Dopo aver completato le strofe anonime, Burns scrisse in una lettera a un amico: "Benedetto chi ha composto queste parole!". È una vera e propria partitura finale per coro, che risuona nella nostra mente ogni volta che la poesia ci fa ricordare un qualche felice mistero dell'uomo, la nobiltà della sua obbedienza e della sua libertà, il suo essere a conoscenza della fine e dell'infinito, e che questa conoscenza sia possibile condividerla con altri: con tutti. Almeno finché risuona il canto. | Trad. Adalberto Mainardi |
| 1 "Poet izdaleka zavodit rec'. / Poeta daleko zavodit rec'".
2 Così mi spiego con la prosaicità ormai generalmente diffusa quel sentimento di disagio e insoddisfazione che spesso mi suscitano gli allestimenti contemporanei del teatro di Shakespeare: il regista e gli attori ricercano un'interpretazione di "prosa", psicologica, di quelle situazioni, dei "personaggi" e dei loro discorsi, le cui motivazioni sono nella natura poetica dello spazio shakespeariano. Un approccio prosaico onesto fino in fondo dovrebbe rigettare del tutto Shakespeare come un'evidente assurdità, come fece Lev Tolstoj.
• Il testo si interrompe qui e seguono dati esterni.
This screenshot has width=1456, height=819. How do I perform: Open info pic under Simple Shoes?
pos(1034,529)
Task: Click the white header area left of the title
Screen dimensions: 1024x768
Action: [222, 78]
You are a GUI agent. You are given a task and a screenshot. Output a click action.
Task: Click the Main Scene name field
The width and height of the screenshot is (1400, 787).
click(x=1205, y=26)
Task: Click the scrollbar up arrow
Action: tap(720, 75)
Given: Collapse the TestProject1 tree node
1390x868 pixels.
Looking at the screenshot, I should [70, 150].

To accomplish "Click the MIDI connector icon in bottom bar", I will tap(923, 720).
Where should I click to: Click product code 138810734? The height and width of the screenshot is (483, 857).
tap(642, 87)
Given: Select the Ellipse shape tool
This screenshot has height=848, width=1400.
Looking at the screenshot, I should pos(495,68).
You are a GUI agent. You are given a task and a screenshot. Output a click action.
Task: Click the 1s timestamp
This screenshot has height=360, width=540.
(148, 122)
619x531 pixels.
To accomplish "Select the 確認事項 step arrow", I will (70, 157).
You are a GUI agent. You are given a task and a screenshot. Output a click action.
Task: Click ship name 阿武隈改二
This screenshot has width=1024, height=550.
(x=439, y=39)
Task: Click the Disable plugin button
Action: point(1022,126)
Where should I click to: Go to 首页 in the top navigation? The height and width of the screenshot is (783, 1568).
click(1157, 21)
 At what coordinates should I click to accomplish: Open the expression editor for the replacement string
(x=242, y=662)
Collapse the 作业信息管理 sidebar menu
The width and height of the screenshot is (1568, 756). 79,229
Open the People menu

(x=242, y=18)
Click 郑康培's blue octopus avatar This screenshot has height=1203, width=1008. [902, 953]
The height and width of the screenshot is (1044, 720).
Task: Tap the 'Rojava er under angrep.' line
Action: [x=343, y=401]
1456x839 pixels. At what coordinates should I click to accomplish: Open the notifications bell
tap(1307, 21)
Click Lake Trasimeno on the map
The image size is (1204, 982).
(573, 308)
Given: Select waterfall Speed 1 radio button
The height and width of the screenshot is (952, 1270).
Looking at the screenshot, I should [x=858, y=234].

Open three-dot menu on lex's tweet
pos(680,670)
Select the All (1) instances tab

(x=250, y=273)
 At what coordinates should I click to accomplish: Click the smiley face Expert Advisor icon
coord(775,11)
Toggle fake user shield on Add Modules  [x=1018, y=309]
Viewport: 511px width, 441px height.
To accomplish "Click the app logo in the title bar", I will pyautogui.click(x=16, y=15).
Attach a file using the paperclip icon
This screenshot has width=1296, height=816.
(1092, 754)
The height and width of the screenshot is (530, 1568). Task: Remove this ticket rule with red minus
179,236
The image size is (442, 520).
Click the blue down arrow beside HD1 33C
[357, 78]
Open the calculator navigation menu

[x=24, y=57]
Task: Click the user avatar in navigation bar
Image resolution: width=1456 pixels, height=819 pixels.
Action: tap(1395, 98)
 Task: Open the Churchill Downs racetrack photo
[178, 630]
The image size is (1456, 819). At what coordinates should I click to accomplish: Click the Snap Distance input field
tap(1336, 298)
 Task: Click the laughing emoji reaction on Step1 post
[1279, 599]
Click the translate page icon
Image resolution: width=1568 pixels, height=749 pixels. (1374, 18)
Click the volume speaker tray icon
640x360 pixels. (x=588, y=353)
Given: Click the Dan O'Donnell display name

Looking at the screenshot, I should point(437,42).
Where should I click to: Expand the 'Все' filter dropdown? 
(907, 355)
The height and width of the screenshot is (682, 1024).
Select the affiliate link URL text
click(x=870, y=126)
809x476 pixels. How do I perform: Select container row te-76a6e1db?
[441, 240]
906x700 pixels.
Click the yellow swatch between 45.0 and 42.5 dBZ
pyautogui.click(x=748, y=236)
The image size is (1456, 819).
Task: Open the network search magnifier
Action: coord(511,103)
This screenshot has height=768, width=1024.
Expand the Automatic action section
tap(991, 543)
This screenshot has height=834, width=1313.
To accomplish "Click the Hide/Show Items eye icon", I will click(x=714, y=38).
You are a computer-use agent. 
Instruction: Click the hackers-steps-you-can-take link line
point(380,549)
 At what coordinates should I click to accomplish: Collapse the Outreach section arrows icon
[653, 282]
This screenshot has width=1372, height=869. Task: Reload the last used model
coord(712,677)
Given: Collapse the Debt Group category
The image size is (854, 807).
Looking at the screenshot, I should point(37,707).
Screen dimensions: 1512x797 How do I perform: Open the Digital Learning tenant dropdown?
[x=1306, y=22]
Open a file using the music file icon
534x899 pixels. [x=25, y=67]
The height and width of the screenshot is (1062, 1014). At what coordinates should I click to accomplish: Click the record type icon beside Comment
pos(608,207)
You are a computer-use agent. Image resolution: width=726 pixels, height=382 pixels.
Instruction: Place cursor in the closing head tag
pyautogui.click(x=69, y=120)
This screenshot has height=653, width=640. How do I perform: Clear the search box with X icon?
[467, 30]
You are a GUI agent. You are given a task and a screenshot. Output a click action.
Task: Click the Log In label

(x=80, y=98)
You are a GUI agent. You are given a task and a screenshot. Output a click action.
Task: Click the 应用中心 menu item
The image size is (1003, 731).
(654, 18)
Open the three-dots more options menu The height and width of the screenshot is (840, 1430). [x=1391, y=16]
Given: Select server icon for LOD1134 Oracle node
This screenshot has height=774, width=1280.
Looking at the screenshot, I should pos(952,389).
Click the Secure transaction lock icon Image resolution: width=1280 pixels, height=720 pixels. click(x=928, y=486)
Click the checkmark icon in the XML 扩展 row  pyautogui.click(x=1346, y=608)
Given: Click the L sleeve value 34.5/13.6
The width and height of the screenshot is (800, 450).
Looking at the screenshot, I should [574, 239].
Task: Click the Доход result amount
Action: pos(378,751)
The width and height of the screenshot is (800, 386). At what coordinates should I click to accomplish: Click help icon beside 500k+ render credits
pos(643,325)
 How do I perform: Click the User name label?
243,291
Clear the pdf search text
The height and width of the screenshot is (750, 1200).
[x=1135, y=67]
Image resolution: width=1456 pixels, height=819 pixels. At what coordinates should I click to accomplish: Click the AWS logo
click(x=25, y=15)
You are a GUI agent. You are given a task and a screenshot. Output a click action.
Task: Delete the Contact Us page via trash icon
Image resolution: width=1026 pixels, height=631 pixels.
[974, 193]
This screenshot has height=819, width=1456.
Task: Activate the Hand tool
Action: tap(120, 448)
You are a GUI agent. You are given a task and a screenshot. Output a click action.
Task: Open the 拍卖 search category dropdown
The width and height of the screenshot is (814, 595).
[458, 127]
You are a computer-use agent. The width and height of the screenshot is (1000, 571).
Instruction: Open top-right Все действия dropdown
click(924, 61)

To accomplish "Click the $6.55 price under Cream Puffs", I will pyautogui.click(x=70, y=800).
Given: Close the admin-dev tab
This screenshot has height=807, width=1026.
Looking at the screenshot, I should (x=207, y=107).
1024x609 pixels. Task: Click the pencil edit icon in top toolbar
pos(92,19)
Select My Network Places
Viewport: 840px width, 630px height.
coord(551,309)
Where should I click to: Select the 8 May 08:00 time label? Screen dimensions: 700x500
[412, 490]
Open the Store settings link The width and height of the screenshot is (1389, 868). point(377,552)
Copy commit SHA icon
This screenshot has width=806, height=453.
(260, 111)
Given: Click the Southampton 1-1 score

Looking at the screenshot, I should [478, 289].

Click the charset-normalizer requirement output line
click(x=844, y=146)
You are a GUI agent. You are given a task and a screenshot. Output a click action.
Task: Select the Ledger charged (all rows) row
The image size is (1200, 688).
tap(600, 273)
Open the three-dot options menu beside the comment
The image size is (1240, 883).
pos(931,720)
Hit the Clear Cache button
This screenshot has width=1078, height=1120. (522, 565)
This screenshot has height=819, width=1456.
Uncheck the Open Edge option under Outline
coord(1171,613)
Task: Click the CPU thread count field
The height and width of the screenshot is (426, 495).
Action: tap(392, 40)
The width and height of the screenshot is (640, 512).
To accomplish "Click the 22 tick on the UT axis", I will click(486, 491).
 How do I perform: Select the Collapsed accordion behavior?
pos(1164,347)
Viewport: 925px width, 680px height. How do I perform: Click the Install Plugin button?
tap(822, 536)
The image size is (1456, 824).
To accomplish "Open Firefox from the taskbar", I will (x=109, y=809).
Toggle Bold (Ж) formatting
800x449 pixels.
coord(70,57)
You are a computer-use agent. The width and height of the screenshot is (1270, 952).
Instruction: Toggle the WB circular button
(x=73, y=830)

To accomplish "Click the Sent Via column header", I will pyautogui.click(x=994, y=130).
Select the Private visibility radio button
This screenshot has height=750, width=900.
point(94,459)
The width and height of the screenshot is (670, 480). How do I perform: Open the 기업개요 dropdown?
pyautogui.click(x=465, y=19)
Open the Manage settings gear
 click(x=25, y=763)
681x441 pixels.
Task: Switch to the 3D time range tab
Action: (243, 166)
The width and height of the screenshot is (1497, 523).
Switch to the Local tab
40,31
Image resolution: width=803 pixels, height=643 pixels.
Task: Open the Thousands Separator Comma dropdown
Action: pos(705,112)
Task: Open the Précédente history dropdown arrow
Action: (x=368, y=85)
3 "E ne l'una de le mani mi parea che questi [Amor] tenesse una cosa la quale ardesse tutta, e pareami che mi dicesse queste parole: Vide cor tuum. E quando elli era stato alquanto, pareami che risvegliasse questa che dormia; e tanto si sforzava per suo ingegno, che le facea mangiar questa cosa che in mano li ardea, la quale ella mangiava dubitosamente" (Vita nova III). Nel successivo momento cruciale della metamorfosi dantesca il medesimo "Segnore della nobiltade" spiega a Dante il motivo del proprio pianto: "Ego tanquam centrum circuli, cui simili modo se habent circumferentie partes; tu autem non sic" (Vita nova XII).
4 "Bist du nu rein trüber Gast / Auf der dunklen Erde" (Goethe, Selige Sehnsucht).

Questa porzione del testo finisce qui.